Fortunately, this material was inexpensive.
When
Acinetobacter
growing at 15°C were fed these 20-carbon precursors, they
produced a jojoba-type oil. So
we again allowed nature's know-how and raw materials to influence
our product design and production method.
But
at that point, our yield was still minuscule, so we used two tacks
to increase it. We
found that the bacterium was enzymatically degrading the oil
immediately after synthesizing it.
We solved that problem by establishing an aqueous (water)
layer and an organic layer in our process chamber.

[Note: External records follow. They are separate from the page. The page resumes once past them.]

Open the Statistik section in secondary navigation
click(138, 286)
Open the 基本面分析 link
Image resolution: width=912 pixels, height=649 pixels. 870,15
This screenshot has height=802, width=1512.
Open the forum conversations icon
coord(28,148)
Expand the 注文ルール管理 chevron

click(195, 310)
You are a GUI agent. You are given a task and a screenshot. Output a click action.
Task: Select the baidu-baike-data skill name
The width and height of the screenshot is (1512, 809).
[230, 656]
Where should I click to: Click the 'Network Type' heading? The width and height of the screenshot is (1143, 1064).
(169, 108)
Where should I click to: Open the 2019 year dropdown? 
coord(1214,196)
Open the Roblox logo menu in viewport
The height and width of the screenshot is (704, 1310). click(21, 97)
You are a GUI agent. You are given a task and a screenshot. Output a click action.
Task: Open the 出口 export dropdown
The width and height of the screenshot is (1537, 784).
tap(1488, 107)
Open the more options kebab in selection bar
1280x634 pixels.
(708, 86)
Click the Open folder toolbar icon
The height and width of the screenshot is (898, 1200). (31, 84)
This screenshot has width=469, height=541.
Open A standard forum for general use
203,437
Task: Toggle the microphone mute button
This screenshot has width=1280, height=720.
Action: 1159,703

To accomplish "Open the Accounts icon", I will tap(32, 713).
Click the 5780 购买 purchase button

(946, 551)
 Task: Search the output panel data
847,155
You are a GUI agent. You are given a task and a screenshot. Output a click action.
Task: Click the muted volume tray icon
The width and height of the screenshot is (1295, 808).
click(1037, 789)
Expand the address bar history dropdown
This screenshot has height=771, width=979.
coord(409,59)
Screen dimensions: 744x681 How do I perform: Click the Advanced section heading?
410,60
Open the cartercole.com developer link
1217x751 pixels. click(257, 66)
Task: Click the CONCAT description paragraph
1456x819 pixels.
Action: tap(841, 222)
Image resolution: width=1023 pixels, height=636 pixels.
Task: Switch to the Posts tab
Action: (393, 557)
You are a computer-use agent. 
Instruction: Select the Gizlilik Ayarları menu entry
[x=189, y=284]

As quickly as the oil was made, it was extracted into the
organic layer, where it was inaccessible to the problem enzyme.
Once
again we took a tip from nature:
Nutrients are often sequestered in an organic phase; that's
why an oil slick on the ocean is not available to most organisms
in the water. Although
some voracious organisms can attack
those nutrients by producing a surfactant to release them from
the organic phase, our
approach worked because Acinetobacter had not developed that technique.
Finally,
we boosted the yield of lipid with classical mutation methods.
We used ultraviolet light and various chemicals to induce
large numbers of mutants and found some that produced much more of
the jojoba-like oil than the parent strain.
This method is really the same type of process that
nature has been using through countless eons of evolution.
If the natural mutation increases survival rates, nature
adopts the process. In
industry, if the artificial mutation increases production of the
right materials, companies adopt the mutant.
As
a chemist, I continually look to nature for clues.
Many of my proudest breakthroughs have started with a look
at what is taking place in nature.
Nature can be a generous partner to the creative scientist.